The ‘ideal garden’ is a place to reflect on the symbiotic relationship between humans and nature. It demonstrates that humankind can only exist with nature, and that nature, in the Anthropocene age, requires human stewardship to restore balance to the cycle of life on earth.
The Garden of Reciprocity utilizes medias of reflection – mirrors and water – to make visitors consider their relationship to nature in different ways. The garden has been recognized with a “Design and Innovation Award” by The Domain of Chaumont-sur-Loire.

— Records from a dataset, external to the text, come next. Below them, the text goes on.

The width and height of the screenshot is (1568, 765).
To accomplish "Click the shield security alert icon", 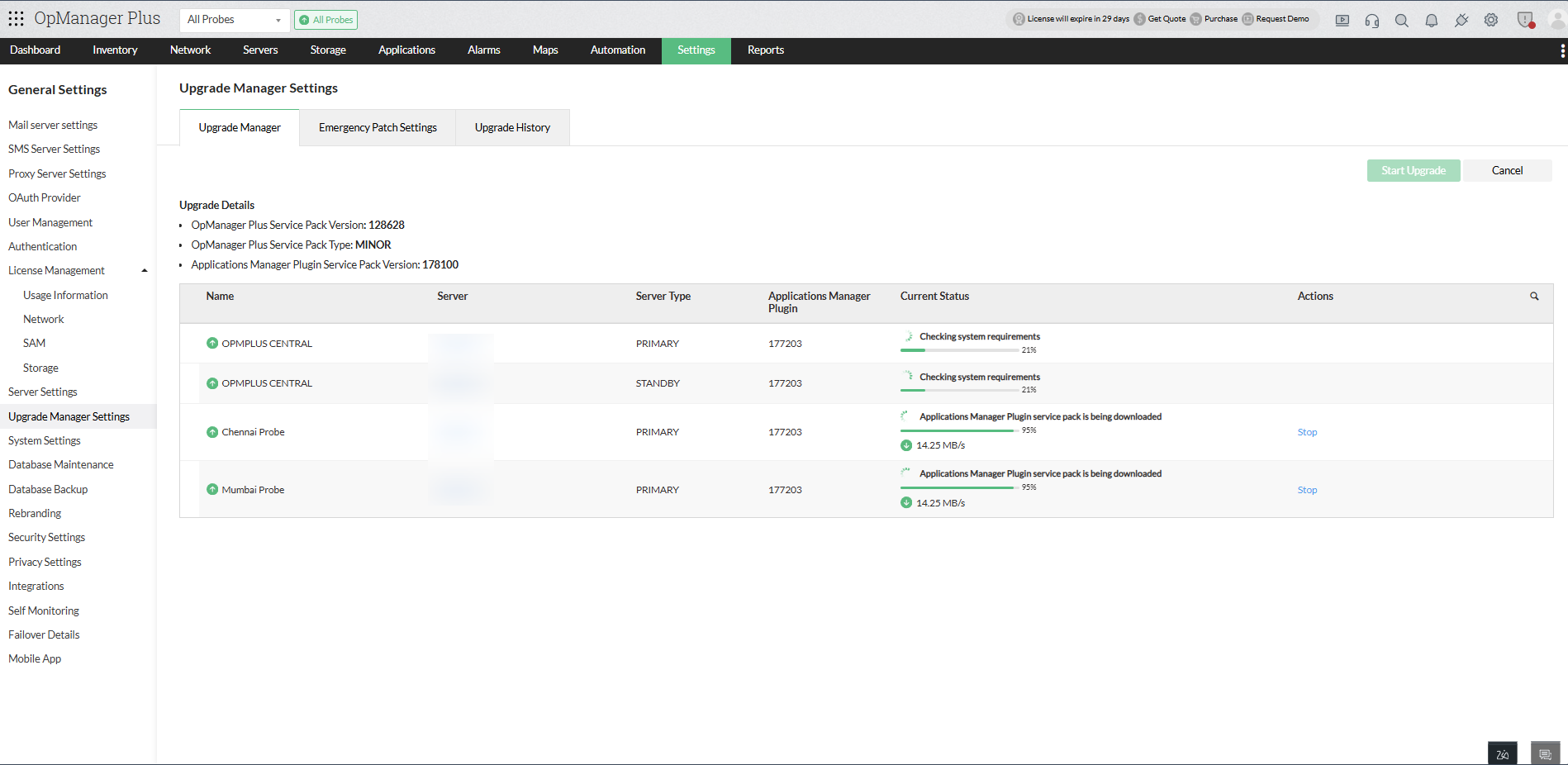I will pos(1525,21).
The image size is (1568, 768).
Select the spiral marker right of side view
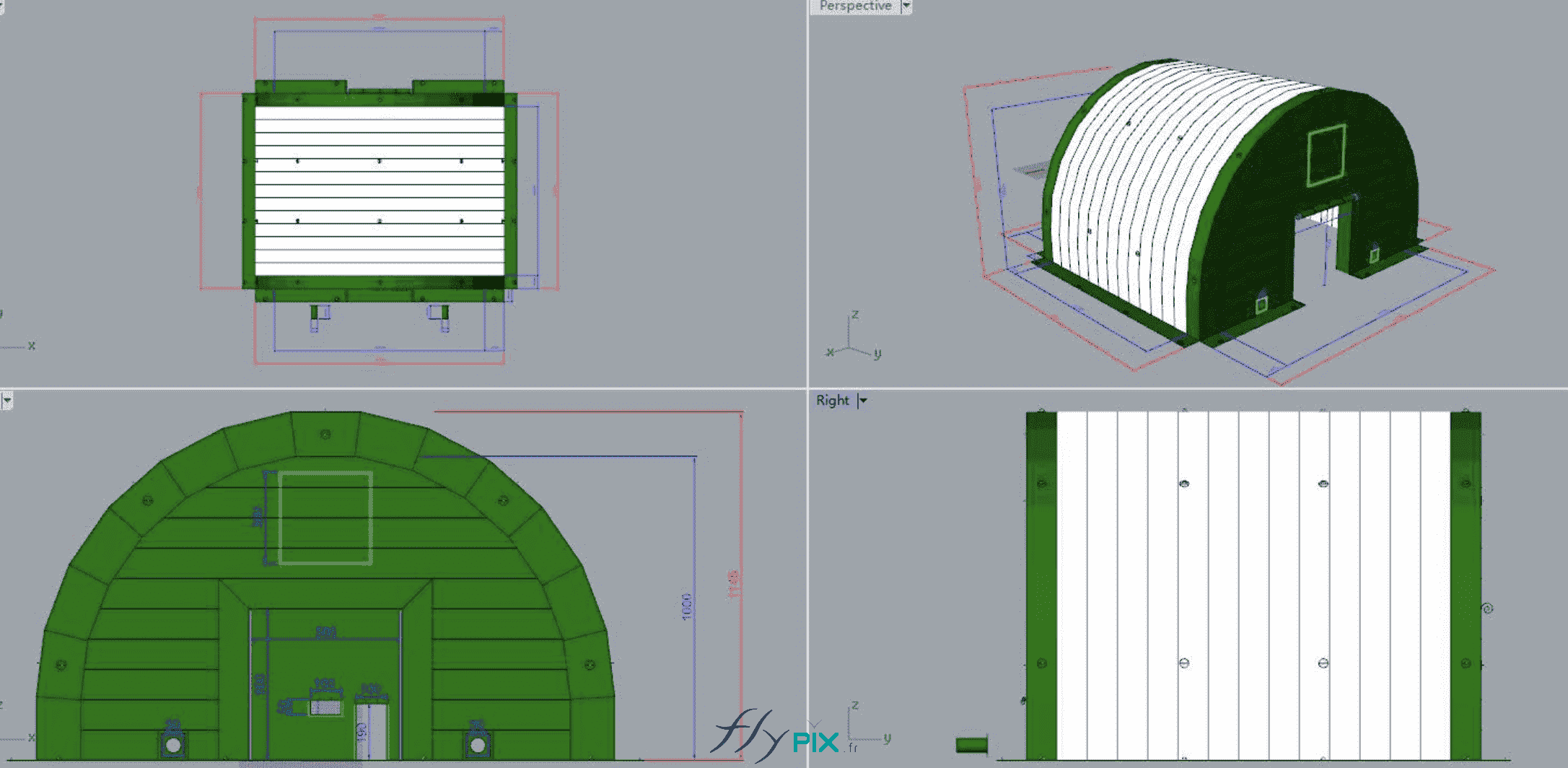[x=1487, y=608]
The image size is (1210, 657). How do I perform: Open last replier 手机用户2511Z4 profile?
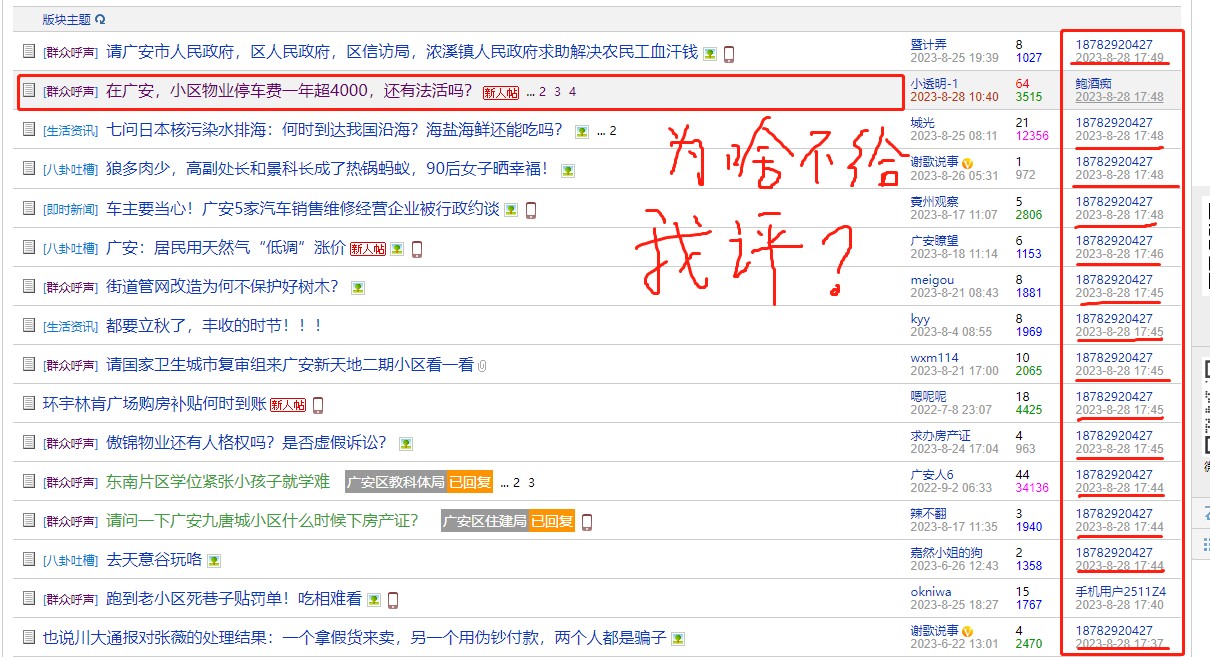1120,592
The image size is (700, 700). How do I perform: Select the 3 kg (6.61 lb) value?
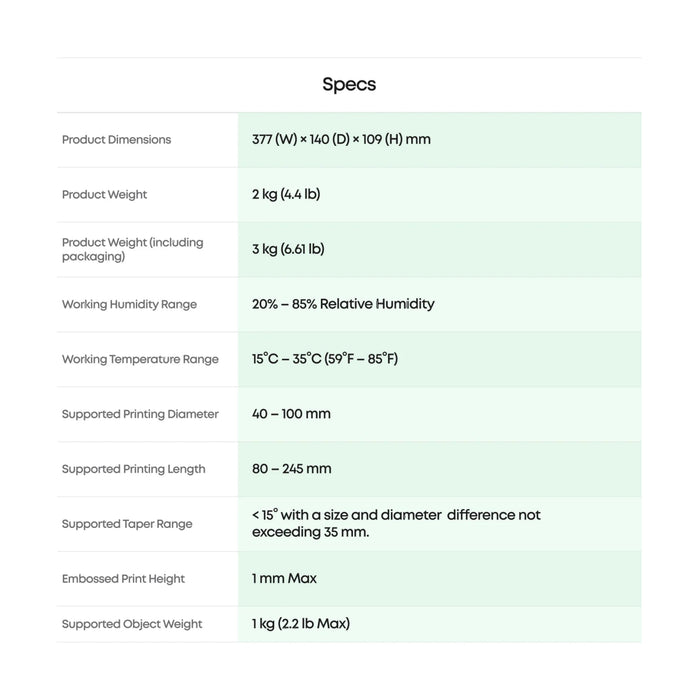pyautogui.click(x=288, y=249)
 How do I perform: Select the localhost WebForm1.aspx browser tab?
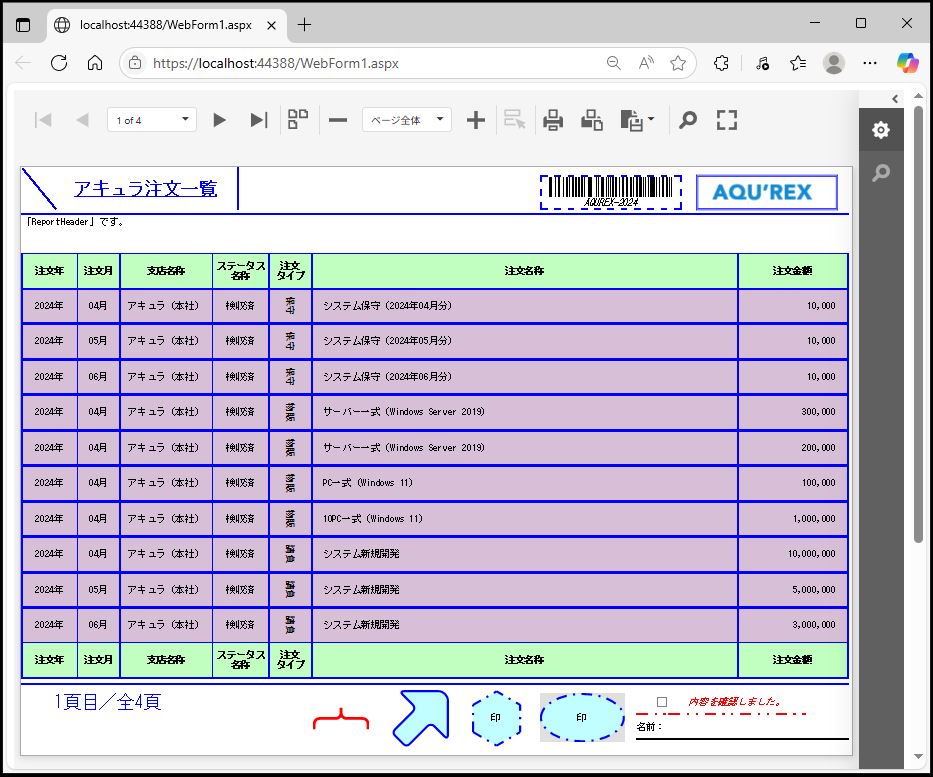click(165, 24)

Upon arrival, visitors pass through a portal composed of prismatic mirrored pillars which reflect the visitors while framing the landscape beyond. Here visitors begin their journey with a sense of being separate from but enchanted by nature.
Leaving their reflections at the portal, the visitors enter the Forest of Symbiosis, an immersive agroforest that models the mutual dependence of humans and nature through a mix of medicinal, edible, and spiritually significant plants. The Forest is punctuated by a field of mirror prisms and reflective biopools which reflect the sky and plantings. As visitors wander through the agroforest, they catch only brief glimpses of their own reflections but quickly lose themselves. Wild, delightful, bountiful nature – cultivated only by a light but deliberate touch – is dominant.
In the center of the garden, visitors arrive at a clearing – the Circle of Reciprocity, where mutual relationships between humans and nature come into focus. In a meditative space that is both intimate and communal, visitors discover that the field of prisms are arranged in concentric arrays to face a central reflecting pool.
Surrounded by their own reflections in nature, visitors become aware of the reciprocal relationship between themselves and the natural world. Lines are blurred between humans and nature, and we realize everything is interconnected.
Through the interplay of reflective mirrors, water and planting, the journey through the Garden of Reciprocity is one in which we begin to separate from nature, then lose ourselves in nature, and finally find ourselves in nature.